On 19/02/25 4:00 am, Nico Pache wrote:
On Tue, Feb 18, 2025 at 9:07 AM Ryan Roberts <ryan.roberts@xxxxxxx> wrote:
On 11/02/2025 00:30, Nico Pache wrote:
The following series provides khugepaged and madvise collapse with the
capability to collapse regions to mTHPs.
To achieve this we generalize the khugepaged functions to no longer depend
on PMD_ORDER. Then during the PMD scan, we keep track of chunks of pages
(defined by MTHP_MIN_ORDER) that are utilized. This info is tracked
using a bitmap. After the PMD scan is done, we do binary recursion on the
bitmap to find the optimal mTHP sizes for the PMD range. The restriction
on max_ptes_none is removed during the scan, to make sure we account for
the whole PMD range. max_ptes_none will be scaled by the attempted collapse
order to determine how full a THP must be to be eligible. If a mTHP collapse
is attempted, but contains swapped out, or shared pages, we dont perform the
collapse.
With the default max_ptes_none=511, the code should keep its most of its
original behavior. To exercise mTHP collapse we need to set max_ptes_none<=255.

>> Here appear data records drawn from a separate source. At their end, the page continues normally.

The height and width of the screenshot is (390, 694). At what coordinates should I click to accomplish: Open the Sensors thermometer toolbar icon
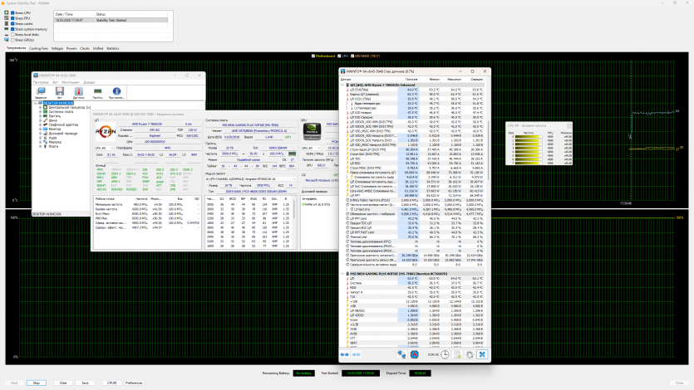pos(78,90)
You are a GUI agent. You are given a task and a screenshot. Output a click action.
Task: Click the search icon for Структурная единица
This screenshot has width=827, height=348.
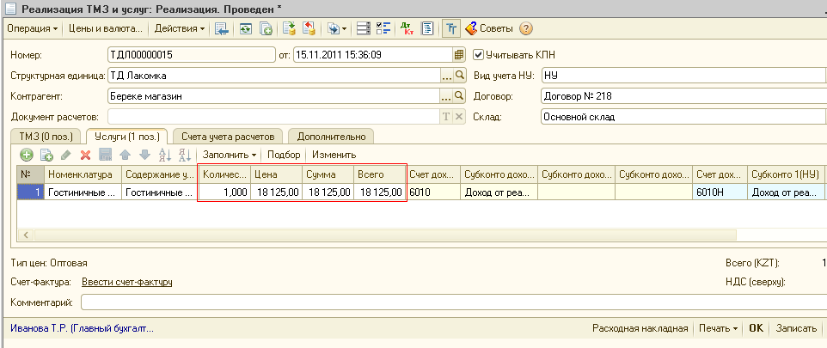459,76
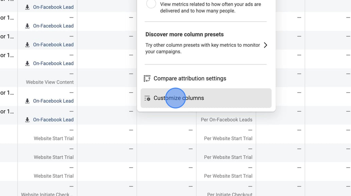Viewport: 351px width, 196px height.
Task: Download the last On-Facebook Lead result
Action: point(27,119)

With max_ptes_none > HPAGE_PMD_NR/2 you will experience collapse "creep" and
nit: I think you mean "max_ptes_none >= HPAGE_PMD_NR/2" (greater or *equal*)?

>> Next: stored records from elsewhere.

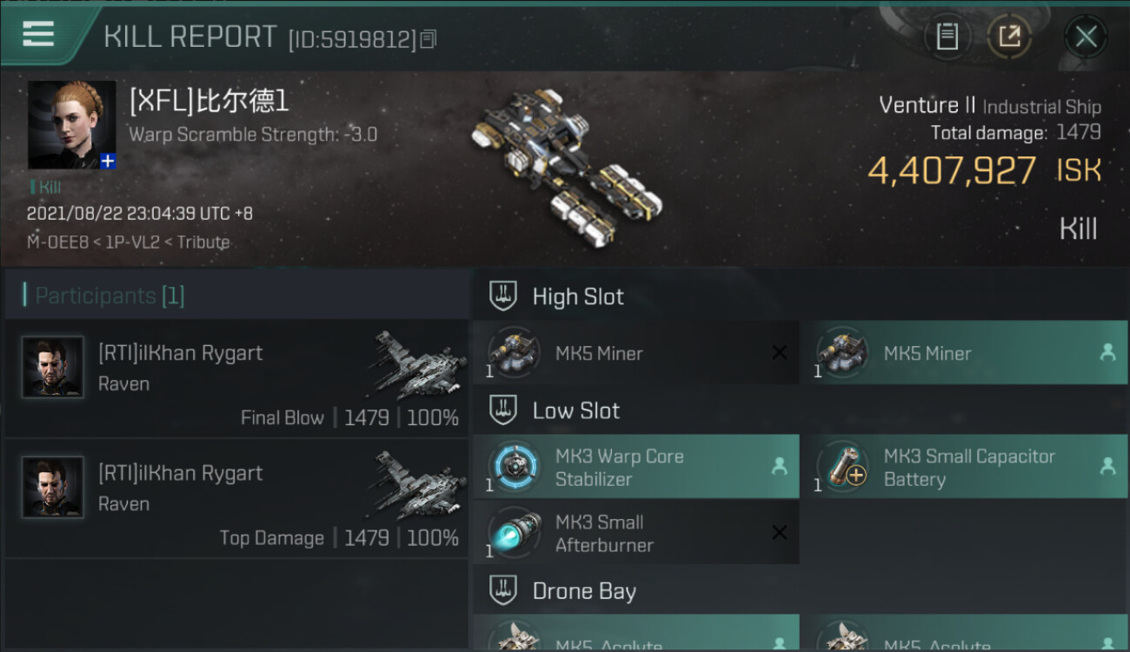Screen dimensions: 1130x652
Task: Inspect the Venture II ship image
Action: pos(567,165)

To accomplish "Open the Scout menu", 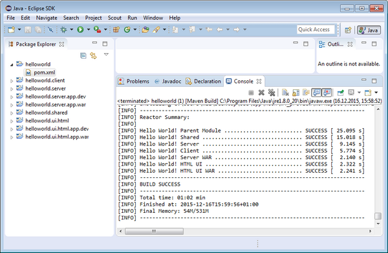I will [114, 18].
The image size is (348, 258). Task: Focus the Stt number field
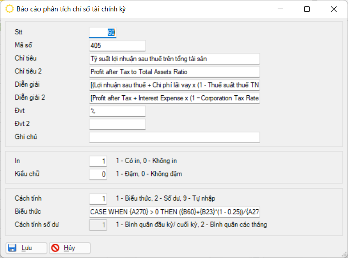(x=102, y=32)
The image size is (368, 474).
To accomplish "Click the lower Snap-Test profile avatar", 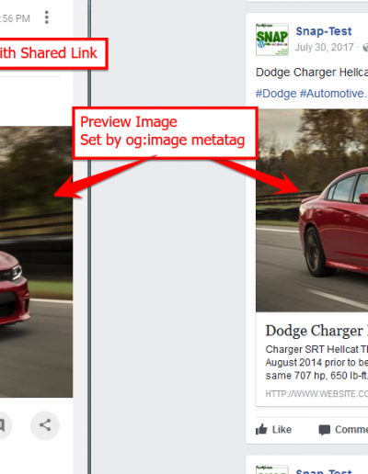I will [272, 469].
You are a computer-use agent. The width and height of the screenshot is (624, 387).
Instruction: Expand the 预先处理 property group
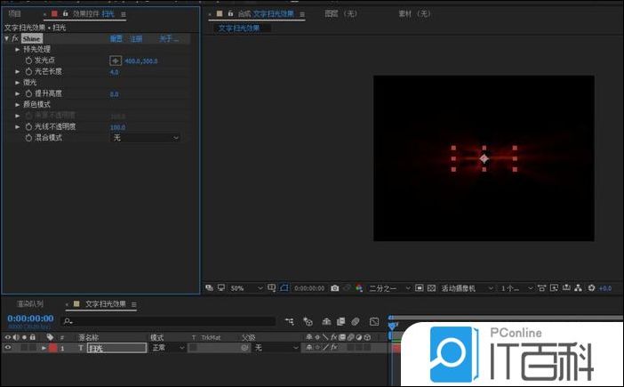click(17, 50)
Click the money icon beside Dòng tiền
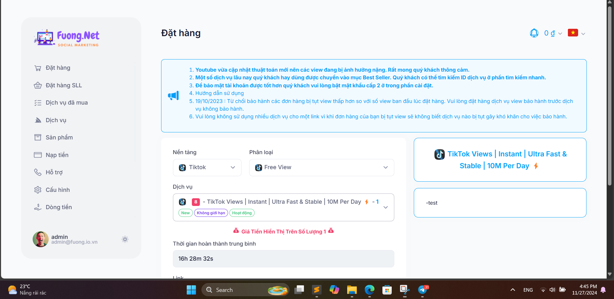614x299 pixels. click(x=37, y=207)
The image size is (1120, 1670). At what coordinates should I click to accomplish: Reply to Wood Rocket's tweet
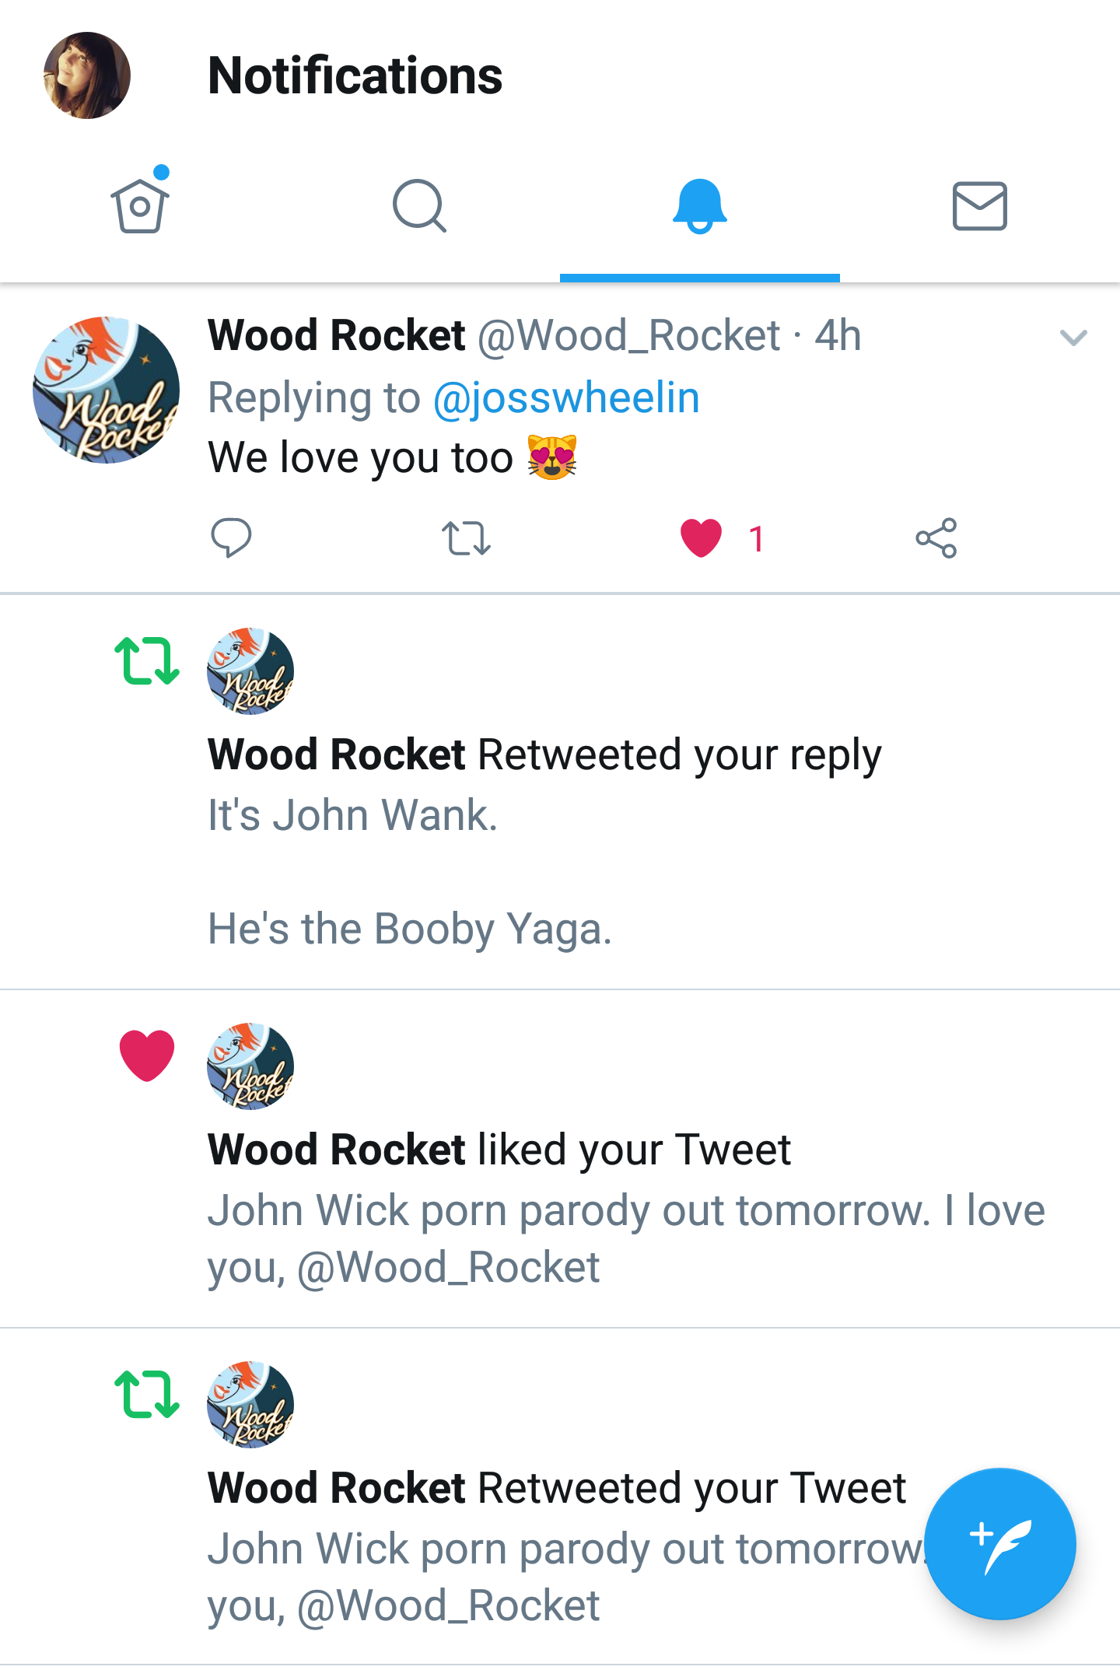click(x=231, y=537)
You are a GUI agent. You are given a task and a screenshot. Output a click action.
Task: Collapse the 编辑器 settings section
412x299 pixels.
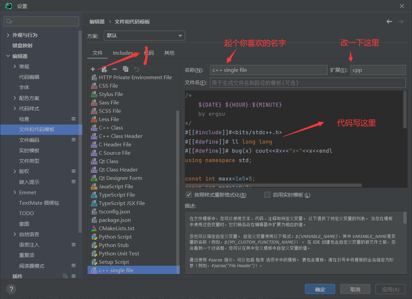(x=8, y=56)
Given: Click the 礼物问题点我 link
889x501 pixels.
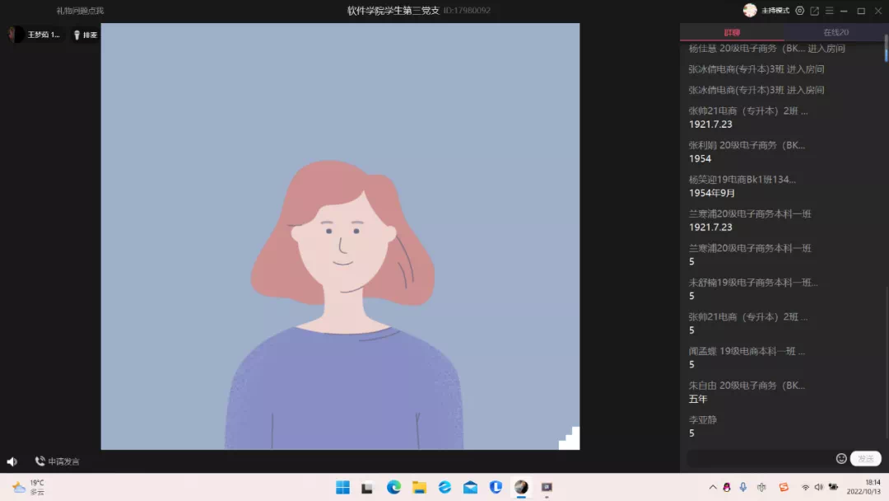Looking at the screenshot, I should tap(80, 11).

This is making my head hurt, but I *think* I agree with you that if
max_ptes_none is less than half of the number of ptes in a pmd, then creep
doesn't happen.
Haha yea the compressed bitmap does not make the math super easy to
follow, but i'm glad we arrived at the same conclusion :)

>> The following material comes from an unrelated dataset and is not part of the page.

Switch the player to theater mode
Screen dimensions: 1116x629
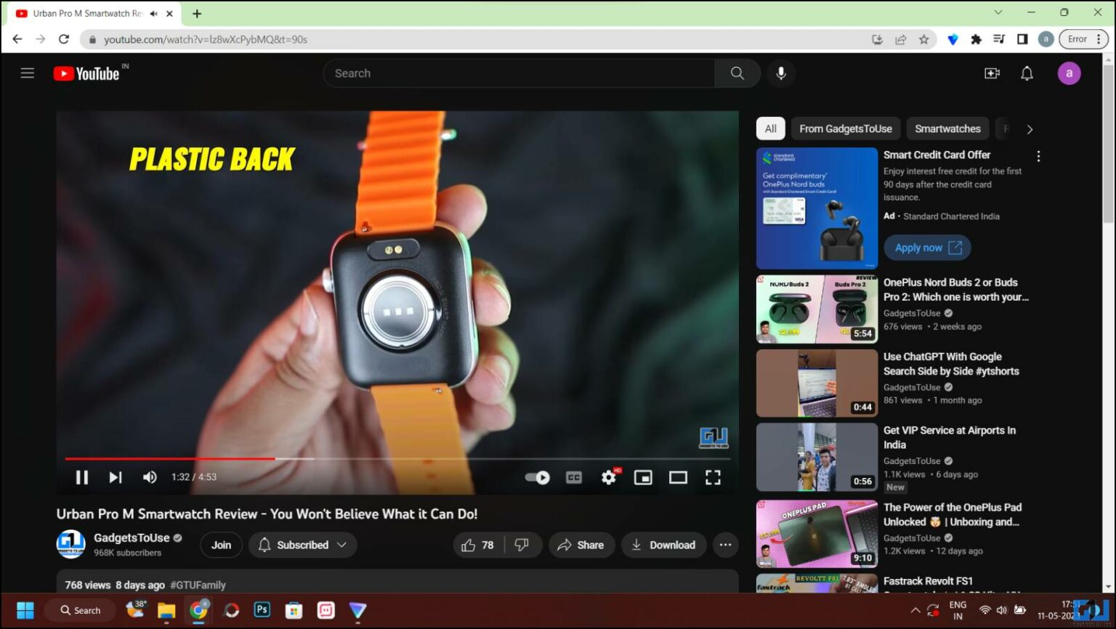pos(678,477)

To make sure I've understood;
- to collapse to 16K, you would need >=3 out of 4 PTEs to be present
- to collapse to 32K, you would need >=5 out of 8 PTEs to be present
- to collapse to 64K, you would need >=9 out of 16 PTEs to be present
- ...
So if we start with 3 present PTEs in a 16K area, we collapse to 16K and now
have 4 PTEs in a 32K area which is insufficient to collapse to 32K.
Sounds good to me!
Great! Another easy way to think about it is, with max_ptes_none =
HPAGE_PMD_NR/2, a collapse will double the size, and we only need half
for it to collapse again. Each size is 2x the last, so if we hit one
collapse, it will be eligible again next round.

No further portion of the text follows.